Kann ich mein Glück beeinflussen? Glück hängt von verschiedenen Dingen ab: von Lebensbedingungen wie Wohlstand oder Sicherheit, das zeigt sich auch bei den Ländern an der Spitze des Weltglücksberichts. Aber Glück hängt auch von der eigenen Einstellung ab, so Sollberger. Die Forschung zeigt: Glück ist teilweise lernbar. Besonders wirksam sind soziale Beziehungen, Dankbarkeit und bewusstes freundliches Verhalten. «Der zentrale Faktor, der Menschen glücklich macht, ist die Liebe», sagt Sollberger. Oder, wie Mangelsdorf es formuliert: «Tiefe menschliche Verbindung» sei einer der stärksten Einflussfaktoren.
Kann ich Glücklichsein üben? «Ja, auf jeden Fall», sagt Bernhard Sollberger. Glück sei eng mit Dankbarkeit verknüpft. «In Studien konnte man zeigen, dass Leute, die Dankbarkeitstagebücher führen, glücklicher sind, als andere. Und sie haben auch weniger körperliche Beschwerden wie Kopfschmerzen.» Auch Freunden regelmässig zu helfen oder einfach schlicht freundlich zu sein gegenüber Mitmenschen helfe beim eigenen Glücklichsein. Doch entscheidend sei, sich selbst gut zu kennen und zu wissen, was einem denn fehlt zum Glück. «Was will ich im Leben erreichen? Wer das weiss, kann dann auch entsprechende Schritte unternehmen.»

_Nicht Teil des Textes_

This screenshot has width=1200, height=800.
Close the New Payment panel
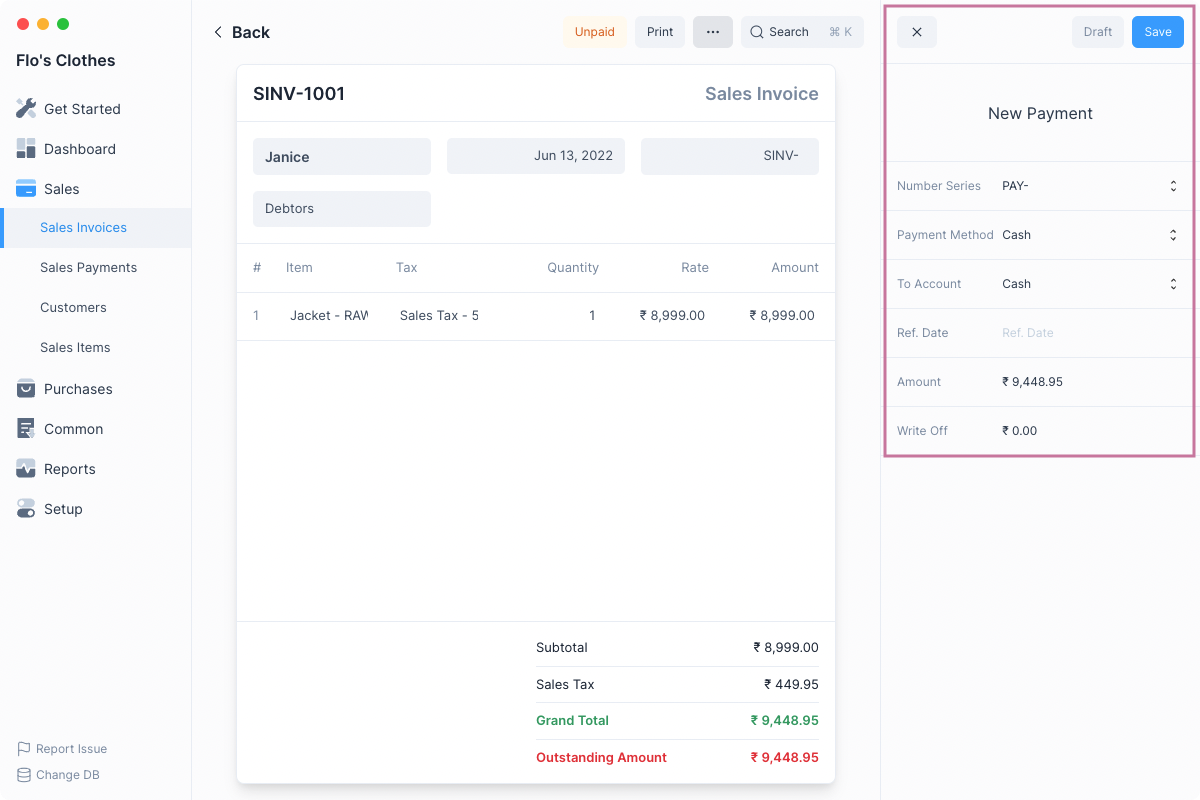point(917,32)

Welche Rolle spielt Social Media? Auch soziale Medien spielen im Weltglücksbericht 2026 eine Rolle. Ihr Einfluss auf das Wohlbefinden wird zunehmend untersucht – mit gemischten Ergebnissen. «Man kann nicht per se sagen, Social Media ist schlecht», sagt Mangelsdorff. Entscheidend seien Dauer, Art der Nutzung und das soziale Umfeld. Moderate Nutzung könne verbinden, exzessives, passives Scrollen dagegen eher belasten.